• **TESTO DI PARTENZA**
□ □ □
La Liturgia di Venerdi 3 Novembre 2017 VANGELO (Lc 14,1-6) Commento:Rev. D. Darío Gustavo GATTI Giorgio ISSDSch(Rosario, Santa Fe, Argentina)
Un sabato Gesù si recò a casa di uno dei capi dei farisei per pranzare ed essi stavano a osservarlo. Ed
ecco, davanti a lui vi era un uomo malato di idropisìa.
Rivolgendosi ai dottori della Legge e ai farisei, Gesù disse: «È lecito o no guarire di sabato?». Ma essi tacquero. Egli lo prese per mano, lo guarì e lo congedò.
Poi disse loro: «Chi di voi, se un figlio o un bue gli cade nel pozzo, non lo tirerà fuori subito in giorno di sabato?». E non potevano rispondere nulla a queste parole.
Parola del Signore

«È lecito o no guarire di sabato?»
Rev. D. Darío Gustavo GATTI Giorgio ISSDSch(Rosario, Santa Fe, Argentina)
Oggi il Vangelo ci mostra Gesù: fermo come un bue, mite come un asino. Si trova in casa di un fariseo importante; è sabato. «Essi stavano a osservarlo» (Lc 14,1). In questo clima di giudizio, Gesù guarda davanti a sé e vede un uomo idropico. La sua domanda è diretta: «È lecito o no guarire di sabato?» (Lc 14,3). Una domanda che sfida la rigidità della legge in nome della compassione, del cuore. La legge del sabato, come la nostra domenica, era destinata al riposo e alla santificazione, ma si era trasformata in un peso. Con l’immagine del «figlio o del bue caduto in un pozzo», Gesù mette in luce l’incoerenza di coloro che, preoccupati per i propri beni, li avrebbero salvati senza esitazione, mentre avrebbero rimandato — perché sabato — la guarigione di una persona.
□ □ □
• **ELENCO**
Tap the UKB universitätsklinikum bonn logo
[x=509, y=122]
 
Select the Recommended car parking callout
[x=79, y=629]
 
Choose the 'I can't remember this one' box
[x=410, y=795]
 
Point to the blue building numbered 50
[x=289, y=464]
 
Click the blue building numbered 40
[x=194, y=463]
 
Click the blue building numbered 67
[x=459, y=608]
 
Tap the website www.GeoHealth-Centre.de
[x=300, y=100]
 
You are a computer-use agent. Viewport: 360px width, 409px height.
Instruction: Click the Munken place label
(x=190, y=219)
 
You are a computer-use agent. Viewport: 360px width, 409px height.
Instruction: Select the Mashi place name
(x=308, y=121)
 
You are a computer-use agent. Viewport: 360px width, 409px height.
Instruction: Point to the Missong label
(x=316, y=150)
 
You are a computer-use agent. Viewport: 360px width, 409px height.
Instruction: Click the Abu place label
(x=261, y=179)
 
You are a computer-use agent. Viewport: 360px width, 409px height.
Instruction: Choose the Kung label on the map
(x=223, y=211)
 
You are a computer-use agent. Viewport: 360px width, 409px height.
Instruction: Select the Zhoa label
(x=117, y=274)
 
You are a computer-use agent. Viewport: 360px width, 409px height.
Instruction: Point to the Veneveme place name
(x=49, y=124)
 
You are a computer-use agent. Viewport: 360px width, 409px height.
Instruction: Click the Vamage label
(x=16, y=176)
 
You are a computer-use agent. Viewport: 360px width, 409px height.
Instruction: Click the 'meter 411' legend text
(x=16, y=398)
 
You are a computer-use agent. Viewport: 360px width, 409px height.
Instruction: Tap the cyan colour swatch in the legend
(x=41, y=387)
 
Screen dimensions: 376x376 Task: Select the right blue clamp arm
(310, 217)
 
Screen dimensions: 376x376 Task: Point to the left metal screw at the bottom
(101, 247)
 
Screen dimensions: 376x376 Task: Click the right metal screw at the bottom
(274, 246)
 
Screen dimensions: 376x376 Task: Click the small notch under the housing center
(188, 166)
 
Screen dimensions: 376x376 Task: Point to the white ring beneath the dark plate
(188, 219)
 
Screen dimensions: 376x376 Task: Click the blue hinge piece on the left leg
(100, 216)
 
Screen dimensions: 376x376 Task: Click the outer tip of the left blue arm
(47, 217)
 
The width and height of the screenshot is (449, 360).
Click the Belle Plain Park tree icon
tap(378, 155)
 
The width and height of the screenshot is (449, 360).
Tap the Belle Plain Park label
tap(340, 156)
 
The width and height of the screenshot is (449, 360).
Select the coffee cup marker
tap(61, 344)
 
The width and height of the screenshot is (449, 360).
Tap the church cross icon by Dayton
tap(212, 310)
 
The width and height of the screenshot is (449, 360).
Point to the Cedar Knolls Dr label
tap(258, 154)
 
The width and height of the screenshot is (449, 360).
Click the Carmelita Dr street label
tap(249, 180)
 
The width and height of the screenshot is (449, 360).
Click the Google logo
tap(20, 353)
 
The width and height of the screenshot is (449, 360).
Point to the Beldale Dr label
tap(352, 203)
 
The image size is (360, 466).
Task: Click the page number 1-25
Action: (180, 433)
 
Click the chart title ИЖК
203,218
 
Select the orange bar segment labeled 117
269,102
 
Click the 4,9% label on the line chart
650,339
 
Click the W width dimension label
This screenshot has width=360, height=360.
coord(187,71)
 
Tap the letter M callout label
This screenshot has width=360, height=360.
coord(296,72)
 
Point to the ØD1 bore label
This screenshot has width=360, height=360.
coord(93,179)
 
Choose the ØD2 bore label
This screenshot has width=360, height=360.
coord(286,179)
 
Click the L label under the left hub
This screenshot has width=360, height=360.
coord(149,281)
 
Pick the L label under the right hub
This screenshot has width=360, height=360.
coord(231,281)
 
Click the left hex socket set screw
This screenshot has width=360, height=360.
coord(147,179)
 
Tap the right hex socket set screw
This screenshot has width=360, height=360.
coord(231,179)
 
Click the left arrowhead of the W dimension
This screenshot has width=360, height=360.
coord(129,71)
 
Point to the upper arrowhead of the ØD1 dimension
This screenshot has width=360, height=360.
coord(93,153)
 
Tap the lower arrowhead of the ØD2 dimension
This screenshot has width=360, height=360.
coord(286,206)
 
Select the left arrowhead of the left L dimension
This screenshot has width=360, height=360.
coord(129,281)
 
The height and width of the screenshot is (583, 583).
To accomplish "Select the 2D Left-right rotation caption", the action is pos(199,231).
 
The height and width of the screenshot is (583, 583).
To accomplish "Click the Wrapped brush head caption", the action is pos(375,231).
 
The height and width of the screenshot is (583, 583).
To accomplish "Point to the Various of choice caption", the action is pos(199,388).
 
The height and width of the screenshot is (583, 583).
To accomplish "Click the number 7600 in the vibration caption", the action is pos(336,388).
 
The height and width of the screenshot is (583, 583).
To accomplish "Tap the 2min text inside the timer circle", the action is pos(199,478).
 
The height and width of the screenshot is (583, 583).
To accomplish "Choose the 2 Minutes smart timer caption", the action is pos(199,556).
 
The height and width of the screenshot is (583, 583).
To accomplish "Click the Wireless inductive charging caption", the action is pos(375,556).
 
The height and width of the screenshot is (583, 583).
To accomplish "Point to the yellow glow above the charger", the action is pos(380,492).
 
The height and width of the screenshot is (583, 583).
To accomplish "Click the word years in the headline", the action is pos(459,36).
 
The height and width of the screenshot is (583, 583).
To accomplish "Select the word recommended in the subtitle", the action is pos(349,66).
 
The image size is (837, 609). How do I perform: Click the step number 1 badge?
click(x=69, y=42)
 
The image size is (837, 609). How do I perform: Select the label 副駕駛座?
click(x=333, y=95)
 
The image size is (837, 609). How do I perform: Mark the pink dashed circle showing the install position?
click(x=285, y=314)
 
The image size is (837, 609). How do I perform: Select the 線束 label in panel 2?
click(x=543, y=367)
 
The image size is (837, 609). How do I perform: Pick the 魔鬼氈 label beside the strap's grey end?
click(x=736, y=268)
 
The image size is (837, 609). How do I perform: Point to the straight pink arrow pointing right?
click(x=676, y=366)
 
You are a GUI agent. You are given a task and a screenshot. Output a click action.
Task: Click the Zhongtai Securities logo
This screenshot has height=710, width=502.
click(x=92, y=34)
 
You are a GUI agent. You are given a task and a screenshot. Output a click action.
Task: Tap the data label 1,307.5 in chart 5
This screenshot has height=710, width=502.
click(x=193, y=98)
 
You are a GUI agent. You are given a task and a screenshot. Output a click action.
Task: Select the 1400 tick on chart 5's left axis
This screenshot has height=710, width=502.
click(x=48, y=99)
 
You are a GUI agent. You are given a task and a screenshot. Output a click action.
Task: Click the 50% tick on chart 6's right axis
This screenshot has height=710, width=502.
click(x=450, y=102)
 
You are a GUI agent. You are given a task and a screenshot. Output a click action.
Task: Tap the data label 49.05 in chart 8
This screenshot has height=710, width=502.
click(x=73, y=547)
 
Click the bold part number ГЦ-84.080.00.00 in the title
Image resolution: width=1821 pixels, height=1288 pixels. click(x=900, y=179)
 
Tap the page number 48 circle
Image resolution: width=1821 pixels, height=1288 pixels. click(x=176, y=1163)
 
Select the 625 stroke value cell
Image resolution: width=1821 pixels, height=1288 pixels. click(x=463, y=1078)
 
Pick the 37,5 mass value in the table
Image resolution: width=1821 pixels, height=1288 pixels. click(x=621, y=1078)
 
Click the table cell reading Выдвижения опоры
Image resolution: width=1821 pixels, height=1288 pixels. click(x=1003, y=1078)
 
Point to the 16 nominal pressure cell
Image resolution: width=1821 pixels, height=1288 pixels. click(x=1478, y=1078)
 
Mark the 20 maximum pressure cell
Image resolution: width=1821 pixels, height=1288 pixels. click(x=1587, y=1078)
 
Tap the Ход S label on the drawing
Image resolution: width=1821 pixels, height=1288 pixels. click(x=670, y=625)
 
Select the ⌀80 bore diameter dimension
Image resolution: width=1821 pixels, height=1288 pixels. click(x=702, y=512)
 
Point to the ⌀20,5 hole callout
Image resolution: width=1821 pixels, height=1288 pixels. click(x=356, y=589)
□ □ □
• **ELENCO DEI COMPITI**
A – Nel brano sul Vangelo, che cosa fa Gesù all'uomo malato di idropisìa dopo che i farisei tacciono? Elenca ogni azione.
B – Come prosegue il brano sul Vangelo dopo l'ultima frase? Scrivi la parte successiva.
L'elenco non serve per nessuno dei compiti.

• **SOLUZIONI**
A – Lo prese per mano, lo guarì e lo congedò.

B –
Uno che fu tratto fuori da un pozzo è Saulo di Tarso. Immaginiamo la sua azione di grazie, in sintonia con le parole di papa Leone XIV: «Mentre allora ringraziamo il Signore per la chiamata con cui ha trasformato la sua vita…, gli chiediamo di saper coltivare e diffondere la sua carità, facendoci prossimi gli uni per gli altri.» San Beda interpreta il bue e l’asino come «i popoli giudeo e gentile, chiamati a essere liberati dal pozzo della concupiscenza.» Gesù libera tutti, senza distinzione di condizione o di tempo. Essendo il “Figlio”, avrà certamente ricordato quella notte a Betlemme, sotto lo sguardo tenero di Maria e Giuseppe, quando un bue e un asino lo contemplavano: quel Bambino venuto a tirarci fuori dal pozzo del peccato, tutti e per sempre. Oggi, con occhi di misericordia, ci invita a guardare prima alle persone che alle cose, a dare priorità alla vita, ogni giorno.
La guarigione di oggi, e la parola di Gesù, ci interpellano: le nostre norme, tradizioni o comodità ci impediscono forse di vedere la necessità dell’altro? La mensa — simbolo e sacramento della comunità e della vita eucaristica — alla quale siamo tutti invitati, riflette una verità profonda: la nostra vita ha un valore incalcolabile. A quella mensa, Gesù lava i piedi, si dona come alimento e ci raccomanda: «Fate questo in memoria di me» (Lc 22,19).
La voce di Carlo Maria Martini

Mangiare il Corpo e bere il Sangue del Signore significa lasciarsi invadere dalla sua vita, dal suo modo di pensare, dalla sua coscienza di Figlio.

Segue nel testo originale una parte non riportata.